A mudança repentina de foco de suas atividades era mal interpretada. Não se tratava, conforme queiram uns, do retrato de uma pessoa perdida que estava a marcar passo na vida, pelo contrário, revelava uma tentativa desesperada de encontrar algo que pudesse nutrir um objetivo, uma meta, para tornar possível o preenchimento da rotina diária dos segundos compreendidos entre o acordar e dormir.
Faço um desabafo da culpa que agora levo grudado feito sardas à minha existência. Algo que, assim como um pedido de desculpas, é desprovido de sentido e que apenas nutre benefício àquele que pede, na esperança de, em troca, carimbar como provido de um ISO9000 de espiritualidade evoluída para o outro que, apegado à doutrina cristã, finge perdoar. Utilizo o “fingir” porque se trata exatamente disso, pois, dada a inexistência de possibilidade de retorno ao status quo, a ficção de um perdão definitivo se revela apenas como lugar comum no qual todos desejam estar, um eldorado sentimental em que a riqueza reside apenas num altruísmo espiritual falsificado cuja função social é restrita ao preenchimento da rotina diária dos segundos compreendidos entre o acordar e dormir. Portanto, meu desabafo de culpa não visa o perdão de ninguém, uma vez que, na confusão entre perdoante e perdoado, resta apenas uma pessoa que, neste caso, vem a ser eu.
A razão de tudo isso é apenas terapêutica, gostaria de ter aproveitado mais tempo a companhia daquela menina que, tendo sido promovida da condição de trepada à namoro e depois à amizade, se revelara sensacional de acordo com o que minha opinião pode afirmar.
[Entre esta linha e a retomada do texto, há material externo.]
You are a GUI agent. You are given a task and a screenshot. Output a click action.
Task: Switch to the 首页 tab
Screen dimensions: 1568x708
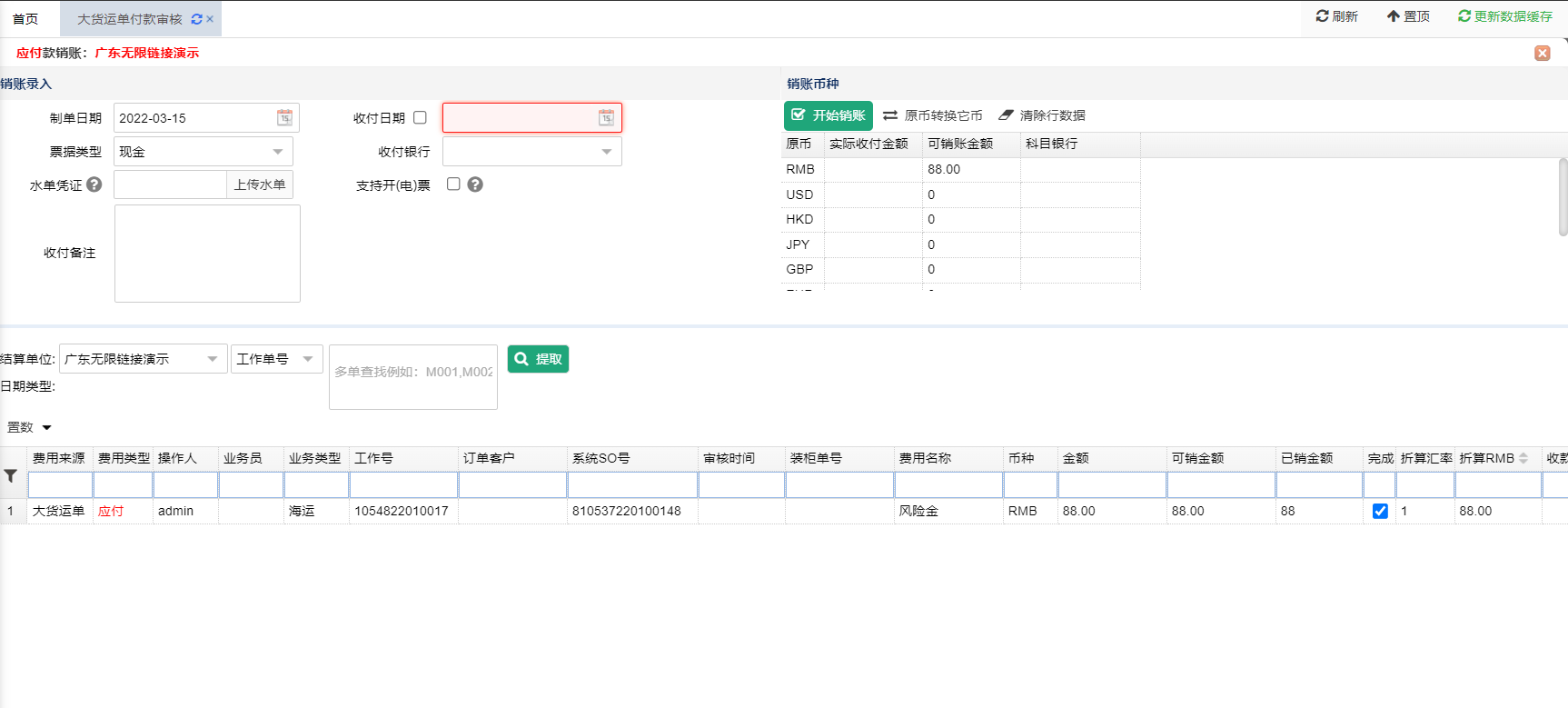pos(25,19)
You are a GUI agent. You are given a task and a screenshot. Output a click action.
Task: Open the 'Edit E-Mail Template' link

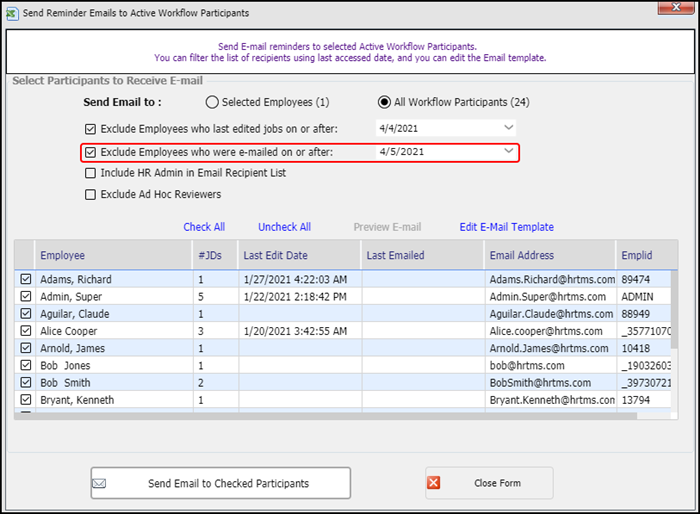[x=506, y=227]
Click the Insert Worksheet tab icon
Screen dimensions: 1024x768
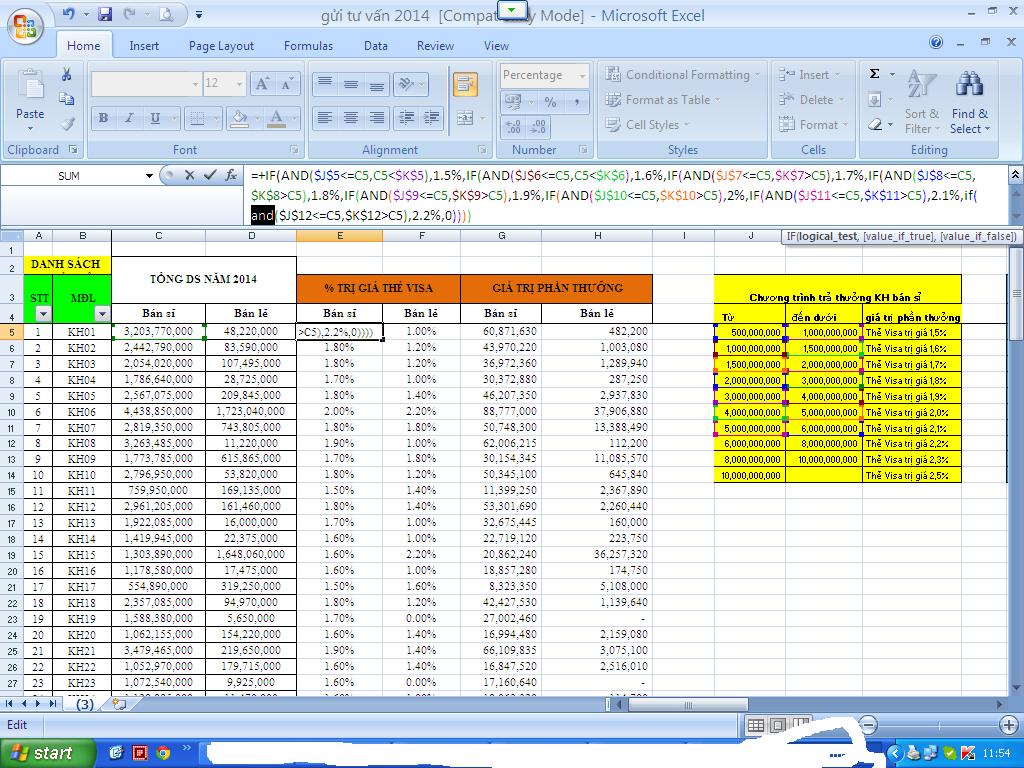click(x=120, y=704)
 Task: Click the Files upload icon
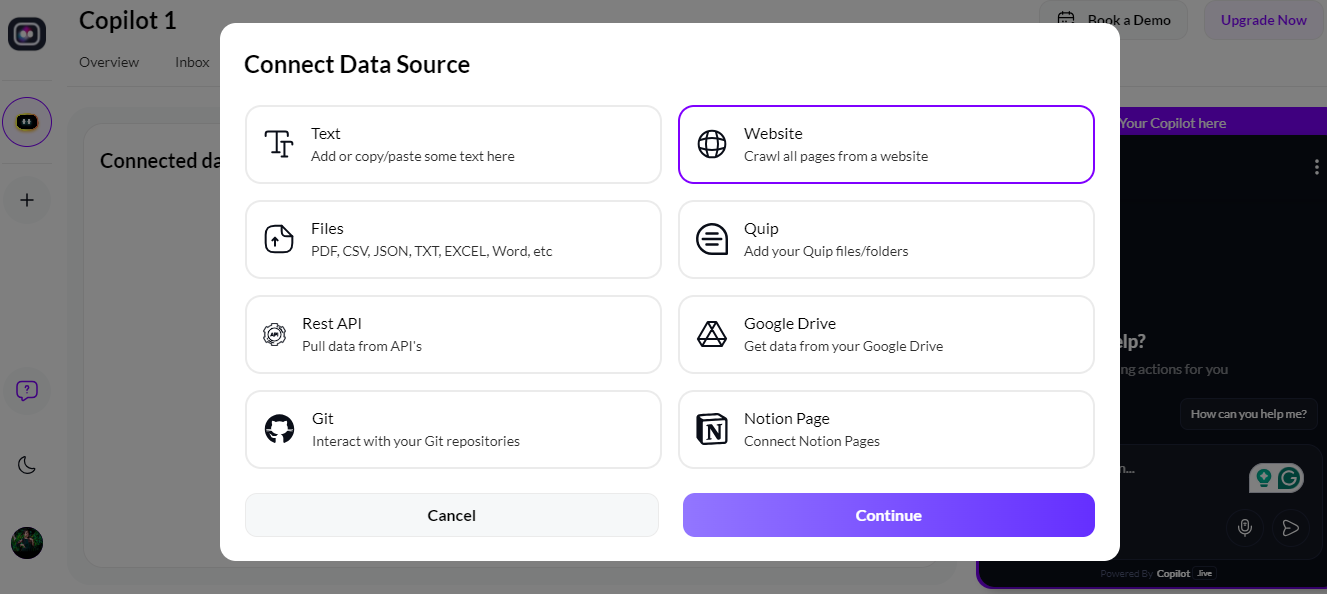click(279, 239)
Mas o movimento de pedir desculpas se faz necessário pois ela, tendo ligado várias vezes para chamar para alguns programas interessantes e outros nem tanto, encontrava alguém ao telefone receoso demais, preguiçoso demais, deprimido demais, para mover a bunda um centímetro que fosse.
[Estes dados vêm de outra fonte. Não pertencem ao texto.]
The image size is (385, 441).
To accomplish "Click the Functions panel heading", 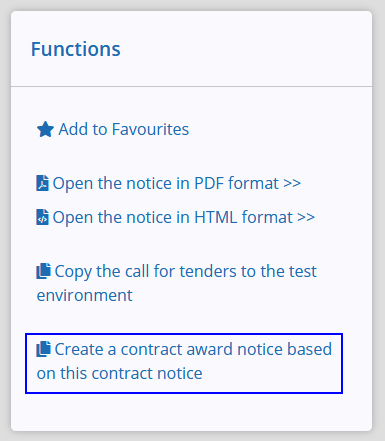I will [x=76, y=49].
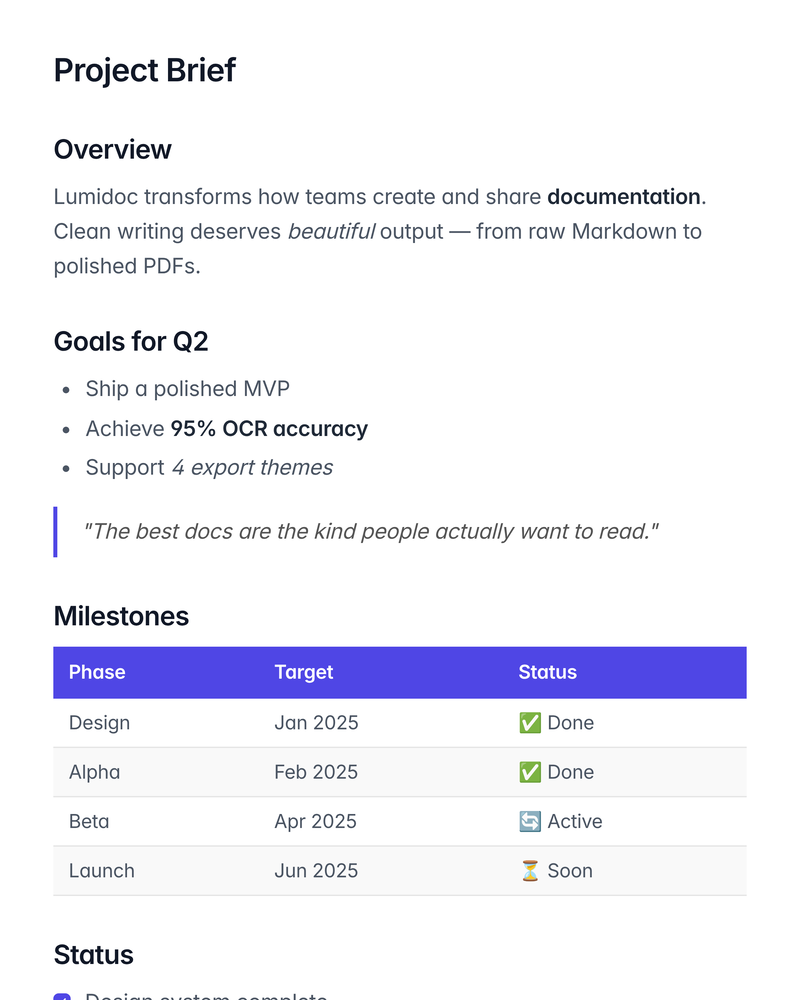Screen dimensions: 800x1000
Task: Click the italic word beautiful
Action: coord(331,232)
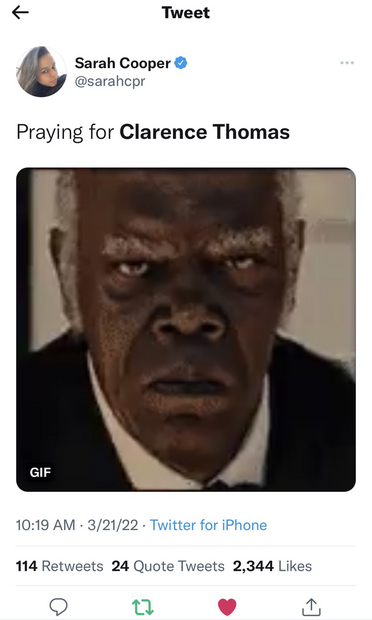This screenshot has height=620, width=372.
Task: Select the 3/21/22 date text
Action: pyautogui.click(x=113, y=525)
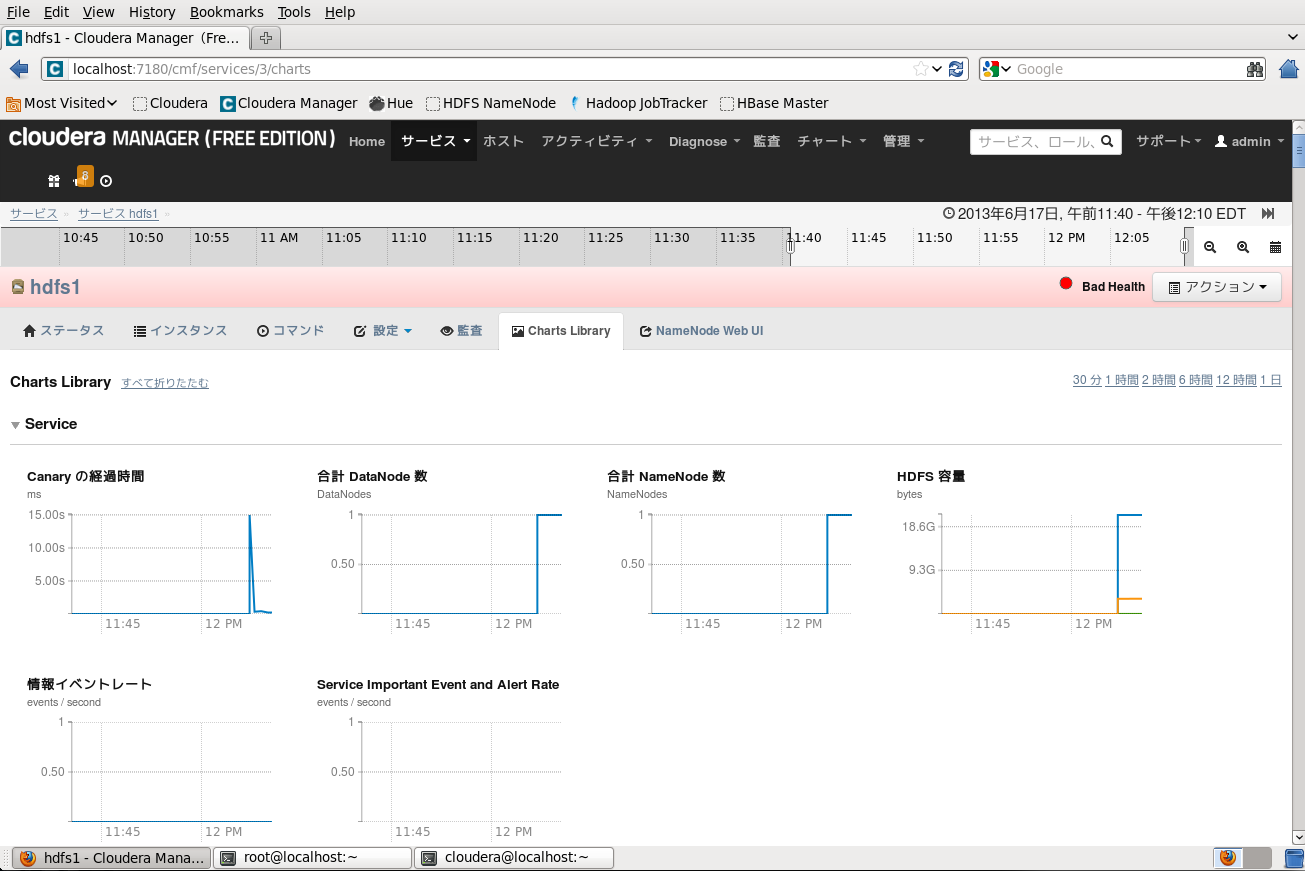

O acúmulo de grande quantidade de segundos compreendidos entre “acordares” e “dormires”, ao mesmo tempo que tira, de sopetão, a inércia que pesava em minha bunda e faz com que me perceba em falta escrota, compele a mão ao telefone e o contato frívolo de quem, totalmente errado em sua babaquice, fala com a entonação tranqüila do “como se nada tivesse acontecido” na imbecilidade do assumir que se sofre de saudade.
“Qual a boa dessa noite?” A voz é alegre e remete a encontro casual em fila de caixa eletrônico.
“Álcool e barbitúricos” A voz é alegre e responde a cumprimento de encontro casual em fila de caixa eletrônico.
A resposta é compreendida com uma negativa de fazer qualquer programa para coroar o afastamento que causei. Mas na tranqüilidade de que ninguém seria genial a tal ponto, desligo o telefone sentido inveja da tenacidade e criatividade da resposta. Afinal, não posso competir com álcool e barbitúricos. Nunca fui, assim, tão interessante.
Tento reviver a experiência histórica ao menos como farsa ao repetir a resposta que me foi dada sozinho ao reflexo do espelho, mas por aqui o telefone nunca mais tocou...resta apenas o agradecimento por vodka não ter prazo de validade.